It is common in some Christian circles to use the phrase “God’s wrath” and I have known a number of people who have bristled under the phrase. This is because when most people hear the word wrath they think of anger or rage and the way this phrase is often used is that God’s wrath is directed at my sin or as in the Keith Getty song In Christ Alone,
'Til on that cross as Jesus died, The wrath of God was satisfied
In either case, what most people hear is that God is angry because humans have done wrong and is seeking to punish us, and often angry because we did wrong even when we did not realize our actions were wrong. The only bright side(?) to this is that Jesus stepped up and took the anger on himself and so we have the opportunity to live as if God is not angry. There are two things I need to acknowledge 1. I am not part of the tradition that emphasizes God’s wrath 2. The best of that theological tradition does not understand the doctrine this way, however this IS how the many understand the teaching and so I want to offer a major correction to this bad theology.
I started thinking about this question reading Colossians 3:6 “On account of these the wrath of God is coming on those who are disobedient.” And considering the preceding verse is a list of sins, we could on a surface reading understandably come to the conclusion that the above understanding of God’s wrath is correct. But there is a nuance to the word ὀργὴ (wrath) that is not often noticed but I think the authors of Scripture have in mind. Like English, Greek has a few ways to speak of anger and passion and ὀργὴ has a connotation of “passion brought about by a concern for justice”. It is possible that the New Testament writers were not concerned with this definition when they wrote of God’s wrath and simply mean anger but I do not think this is the case. For one thing the concept of zealous for justice fits well with the character God expresses in Exodus 34:6-7
“The Lord, the Lord, a God merciful and gracious, slow to anger, and abounding in steadfast love and faithfulness, keeping steadfast love for the thousandth generation, forgiving iniquity and transgression and sin, yet by no means clearing the guilty, but visiting the iniquity of the parents upon the children and the children’s children to the third and the fourth generation.”
These verses describe God as controlling raw anger and simultaneously concerned with justice. God will punish the guilty (unjust) but does so out of a desire for love and peace to flourish not our of anger. Read against this background, the sin list in Colossians 3:5 reflects ways in which people commit to promoting injustice in the world.
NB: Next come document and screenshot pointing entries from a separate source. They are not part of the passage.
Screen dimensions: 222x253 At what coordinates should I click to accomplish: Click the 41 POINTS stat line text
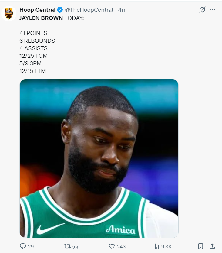[33, 33]
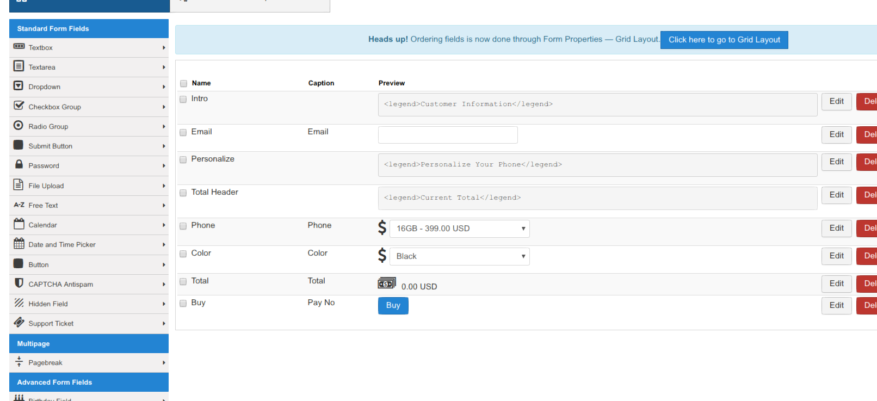Open the Phone 16GB price dropdown
877x401 pixels.
tap(460, 229)
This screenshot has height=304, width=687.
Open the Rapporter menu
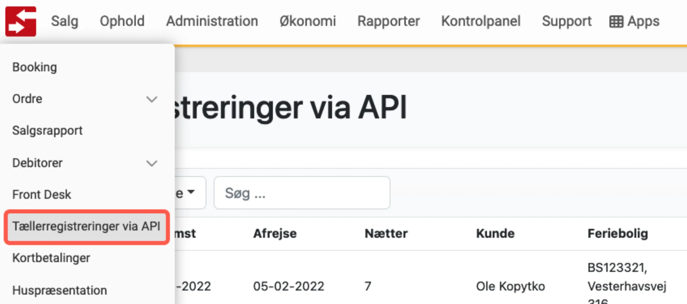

These are not arbitrary wrongs that upset God these are areas where we harm one another and put us in danger of being caught up as God cleanses the world of injustice. God’s wrath is not inherently directed at us because we messed up it is directed at the injustice of the world and if we are committed to that kind of injustice then we will be held accountable when God takes action.I don’t think the English word wrath captures this very well, because to me wrath sounds like unbridled fury. The universal description of God’s character is one of passion but a controlled and deliberate passion, intentionally focused on one target. But we (as far as I know) have a term for this in English and so we are left in the lurch by the inadequacies of our language.
I think the reason we miss this is because we tend to think of wrath in terms of “God is angry with me” (or something akin to it) is because that is how our anger usual plays out. I am angered by how the actions of others impact my world, not inherently by injustice and if my anger is motivated by justice it is often a one-sided and partial justice. To complicate this further the pantheons of other religions usually express their gods with the same wrath and fury that humans depict. And we end up projecting that same emotion on God, instead of recognizing the God’s motives and working from there. God wants to create a world of love, joy, peace, etc. and so the wrath God displays must both be motivated by a love for humanity and a desire to end anything unloving.